So Wrong (Heart of Hope 3) - Page 2

“Maisie isn’t baggage.” I spoke softly, feeling like he was withdrawing from me.

“She’s the best thing in my life. My life is hers now. Totally and completely. I have nothing to offer a woman. You deserve to have a man who does, especially the first time.”

I frowned. “So you’ve given up on ever finding love again?” I could accept that I wasn’t the woman for Dylan even if I wanted to be, but I couldn’t believe that someday there wouldn’t be a woman that would make him and Maisie happy. I’d hate that woman even as I would be happy that he’d found love again.

“I’ve had step parents.” His eyes darkened in a way I hadn’t seen before. Clearly, something happened to him as a child. “I won’t put Maisie through that. And I certainly don’t want my heart stomped on again.”

As I stared into his dark eyes, my heart went out to him. I hated the people in his life that had hurt him and made him fearful of love.

“How come men are able to have sex because it’s enjoyable, but for a woman it needs to be some sort of fairy tale?” I asked.

“It doesn’t. But a woman who has waited as long as you usually does so for a reason.”

“You’ve had experience in this, have you?” I should have just shut up and gone home. Pushing him wasn’t going to change things, and in the end, I’d be more embarrassed than I already was.

He smiled sheepishly. “Actually, no. But having gotten to know you over the last year, I can see you’re not an impulsive woman. Everything you do is with a plan. Men, on the other hand, tend to be a slave to urges. It’s like an itch.”

“You don’t think women have urges?” I did. My entire body hummed with need for him to touch me.

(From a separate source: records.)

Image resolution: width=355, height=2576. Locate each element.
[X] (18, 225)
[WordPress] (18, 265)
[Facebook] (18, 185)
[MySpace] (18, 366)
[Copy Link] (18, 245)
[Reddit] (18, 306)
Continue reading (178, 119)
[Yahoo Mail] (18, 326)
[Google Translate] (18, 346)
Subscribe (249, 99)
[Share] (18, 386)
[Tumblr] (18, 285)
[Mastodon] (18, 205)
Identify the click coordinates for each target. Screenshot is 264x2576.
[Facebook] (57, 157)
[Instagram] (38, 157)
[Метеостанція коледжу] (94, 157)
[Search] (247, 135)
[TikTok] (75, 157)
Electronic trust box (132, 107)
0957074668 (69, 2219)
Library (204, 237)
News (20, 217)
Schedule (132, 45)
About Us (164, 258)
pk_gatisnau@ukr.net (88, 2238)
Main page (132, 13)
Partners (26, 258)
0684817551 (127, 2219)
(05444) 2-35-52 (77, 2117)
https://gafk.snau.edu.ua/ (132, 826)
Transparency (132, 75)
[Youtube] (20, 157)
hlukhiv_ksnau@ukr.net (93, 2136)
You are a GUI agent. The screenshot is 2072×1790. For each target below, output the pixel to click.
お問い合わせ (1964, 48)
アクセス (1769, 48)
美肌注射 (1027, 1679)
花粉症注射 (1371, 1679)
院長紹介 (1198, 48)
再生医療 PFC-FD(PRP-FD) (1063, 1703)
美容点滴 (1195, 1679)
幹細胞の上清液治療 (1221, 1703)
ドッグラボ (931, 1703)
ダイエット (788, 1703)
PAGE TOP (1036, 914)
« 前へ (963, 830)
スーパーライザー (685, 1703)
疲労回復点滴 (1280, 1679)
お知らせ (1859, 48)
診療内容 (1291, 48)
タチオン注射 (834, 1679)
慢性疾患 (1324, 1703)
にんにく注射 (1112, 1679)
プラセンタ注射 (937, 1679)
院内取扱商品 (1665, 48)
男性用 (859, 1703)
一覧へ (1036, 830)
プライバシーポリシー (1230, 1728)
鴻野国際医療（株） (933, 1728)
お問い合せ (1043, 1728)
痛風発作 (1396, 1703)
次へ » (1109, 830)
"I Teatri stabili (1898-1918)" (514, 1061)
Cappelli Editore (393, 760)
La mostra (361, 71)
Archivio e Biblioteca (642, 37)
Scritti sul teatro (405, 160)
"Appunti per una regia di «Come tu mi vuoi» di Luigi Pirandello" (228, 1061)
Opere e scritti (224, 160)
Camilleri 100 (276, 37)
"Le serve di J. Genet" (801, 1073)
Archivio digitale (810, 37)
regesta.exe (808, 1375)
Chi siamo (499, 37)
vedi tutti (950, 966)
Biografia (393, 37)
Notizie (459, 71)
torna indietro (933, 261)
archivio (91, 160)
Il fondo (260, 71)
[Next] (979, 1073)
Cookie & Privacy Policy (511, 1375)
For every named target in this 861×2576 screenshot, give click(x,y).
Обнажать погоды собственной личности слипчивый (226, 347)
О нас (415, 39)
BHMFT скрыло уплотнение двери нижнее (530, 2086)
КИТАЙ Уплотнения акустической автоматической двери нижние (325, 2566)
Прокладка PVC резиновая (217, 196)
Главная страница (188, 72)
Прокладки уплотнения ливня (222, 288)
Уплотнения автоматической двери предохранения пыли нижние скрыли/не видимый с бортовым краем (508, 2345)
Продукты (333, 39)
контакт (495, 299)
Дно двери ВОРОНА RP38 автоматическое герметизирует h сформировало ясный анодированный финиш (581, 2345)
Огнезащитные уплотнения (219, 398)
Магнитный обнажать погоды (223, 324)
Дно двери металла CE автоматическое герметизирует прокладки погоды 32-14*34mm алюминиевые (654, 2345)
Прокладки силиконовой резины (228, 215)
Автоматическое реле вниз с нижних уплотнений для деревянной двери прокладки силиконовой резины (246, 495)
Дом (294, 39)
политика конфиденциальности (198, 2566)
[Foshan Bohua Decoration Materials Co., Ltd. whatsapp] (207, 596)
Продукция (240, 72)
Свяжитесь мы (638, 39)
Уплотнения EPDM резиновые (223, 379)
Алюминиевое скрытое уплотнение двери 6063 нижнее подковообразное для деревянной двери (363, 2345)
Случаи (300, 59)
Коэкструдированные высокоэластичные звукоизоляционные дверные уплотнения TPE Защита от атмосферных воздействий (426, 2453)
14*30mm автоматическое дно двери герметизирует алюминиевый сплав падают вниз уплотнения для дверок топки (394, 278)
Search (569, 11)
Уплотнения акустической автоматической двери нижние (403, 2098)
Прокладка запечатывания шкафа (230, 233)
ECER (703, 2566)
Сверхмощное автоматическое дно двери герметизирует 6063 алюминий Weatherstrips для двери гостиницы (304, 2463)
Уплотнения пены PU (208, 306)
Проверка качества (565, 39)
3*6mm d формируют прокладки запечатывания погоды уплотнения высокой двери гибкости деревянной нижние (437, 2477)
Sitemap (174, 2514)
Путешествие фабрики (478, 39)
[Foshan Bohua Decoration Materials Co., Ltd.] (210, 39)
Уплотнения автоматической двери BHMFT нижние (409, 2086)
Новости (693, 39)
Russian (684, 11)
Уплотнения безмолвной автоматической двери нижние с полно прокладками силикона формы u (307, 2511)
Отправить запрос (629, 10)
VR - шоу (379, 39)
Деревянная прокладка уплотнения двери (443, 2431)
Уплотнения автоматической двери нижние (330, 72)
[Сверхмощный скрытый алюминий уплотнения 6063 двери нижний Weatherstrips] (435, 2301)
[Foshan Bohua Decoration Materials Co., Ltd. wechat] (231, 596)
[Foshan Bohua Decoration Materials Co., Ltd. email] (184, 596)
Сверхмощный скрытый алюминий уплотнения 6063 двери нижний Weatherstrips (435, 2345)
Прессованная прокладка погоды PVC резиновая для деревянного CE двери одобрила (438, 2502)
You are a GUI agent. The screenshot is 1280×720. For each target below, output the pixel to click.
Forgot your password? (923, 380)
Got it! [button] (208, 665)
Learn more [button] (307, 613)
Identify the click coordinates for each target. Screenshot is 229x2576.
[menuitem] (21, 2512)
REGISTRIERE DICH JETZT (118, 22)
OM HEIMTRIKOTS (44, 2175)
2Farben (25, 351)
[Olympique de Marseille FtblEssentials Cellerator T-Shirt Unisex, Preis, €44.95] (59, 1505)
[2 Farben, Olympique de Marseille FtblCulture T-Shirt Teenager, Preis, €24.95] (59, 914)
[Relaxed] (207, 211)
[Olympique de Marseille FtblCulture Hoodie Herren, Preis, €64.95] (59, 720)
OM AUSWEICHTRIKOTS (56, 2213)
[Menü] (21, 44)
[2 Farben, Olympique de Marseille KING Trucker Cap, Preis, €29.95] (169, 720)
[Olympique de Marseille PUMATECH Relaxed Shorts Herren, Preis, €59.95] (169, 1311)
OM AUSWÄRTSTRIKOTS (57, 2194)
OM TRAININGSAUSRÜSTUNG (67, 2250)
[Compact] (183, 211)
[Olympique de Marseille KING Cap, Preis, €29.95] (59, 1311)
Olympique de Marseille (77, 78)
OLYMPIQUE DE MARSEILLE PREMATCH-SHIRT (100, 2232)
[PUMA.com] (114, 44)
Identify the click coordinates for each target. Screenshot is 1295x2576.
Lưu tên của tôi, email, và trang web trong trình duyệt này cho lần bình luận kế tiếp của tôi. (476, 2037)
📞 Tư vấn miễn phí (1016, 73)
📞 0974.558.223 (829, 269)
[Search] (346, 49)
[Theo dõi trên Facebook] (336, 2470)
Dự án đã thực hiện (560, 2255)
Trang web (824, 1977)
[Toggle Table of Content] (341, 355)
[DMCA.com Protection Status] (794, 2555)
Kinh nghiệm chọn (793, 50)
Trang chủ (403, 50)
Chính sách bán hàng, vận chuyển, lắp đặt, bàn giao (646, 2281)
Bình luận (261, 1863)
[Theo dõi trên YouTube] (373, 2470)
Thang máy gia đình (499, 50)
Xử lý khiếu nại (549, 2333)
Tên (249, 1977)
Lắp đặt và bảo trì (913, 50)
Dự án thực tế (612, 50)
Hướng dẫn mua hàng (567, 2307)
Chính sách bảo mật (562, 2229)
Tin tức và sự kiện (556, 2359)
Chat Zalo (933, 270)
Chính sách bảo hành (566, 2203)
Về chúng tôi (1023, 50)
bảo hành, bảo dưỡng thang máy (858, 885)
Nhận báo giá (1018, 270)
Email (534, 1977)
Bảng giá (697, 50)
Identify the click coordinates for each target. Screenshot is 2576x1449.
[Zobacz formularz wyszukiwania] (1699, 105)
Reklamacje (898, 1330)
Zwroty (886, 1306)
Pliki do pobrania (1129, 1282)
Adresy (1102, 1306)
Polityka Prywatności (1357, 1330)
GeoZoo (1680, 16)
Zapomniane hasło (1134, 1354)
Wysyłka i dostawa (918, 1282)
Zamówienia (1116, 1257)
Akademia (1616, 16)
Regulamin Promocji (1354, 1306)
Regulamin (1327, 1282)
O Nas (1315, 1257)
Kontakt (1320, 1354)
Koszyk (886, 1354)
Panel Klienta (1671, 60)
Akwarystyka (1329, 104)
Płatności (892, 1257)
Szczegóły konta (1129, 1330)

“Yes. But they’re also able to control them. As you clearly do.”

I

was finding it hard not to lean forward through the foot-wide chasm between us and plant my lips on his. What kept me from following that urge was that his statement suggested that, as a man, he wouldn’t be able to control a sexual urge. I was practically throwing myself at him, so if he was a slave to his urge, he’d have taken me up on my clear offer. That meant he didn’t feel an urge with me. Of course, he didn’t. He saw me as a college kid, not a sensual woman.

Realizing I’d started leaning toward him, I shifted back, swallowing the burn of embarrassment.

“I’ve hurt your feelings,” he said, his voice soft and concerned. His empathy was another thing I loved about him. Why couldn’t he be a jerk?

I shook my head. “It’s not your fault that you don’t find me attractive.”

His brows narrowed. “I never said that.”

I pursed my lips in annoyance. “You just said men can’t control their urges. If that’s true, it means you have no urges around me.”

He stared at me for a long moment, and I had a feeling he was having a tug-of-war with himself.

“I have an urge,” he finally said.

“Don’t patronize me.” For some reason, his lying about it hurt me more than knowing I didn’t turn him on.

“You don’t believe me?”

“No.”

Again, he stared at me like he was trying to decide his next move. Finally, he took my hand and pressed it over his groin. My eyes widened as I felt the steel length of his arousal. I slid my fingers around it to gauge its girth. I ran them along the length. Like everything else about Dylan, it was impressive.

He hissed a breath. “See? Urge.”

My gaze went to his eyes, which were now blazing. It made my body heat up to scorching. I felt like I’d die if he didn’t touch me.

“I want to see you,” I said, my words coming out breathless.

“Tessa …”

I squeezed his dick hard, making him gasp.

“I’m not asking for something you can’t give.”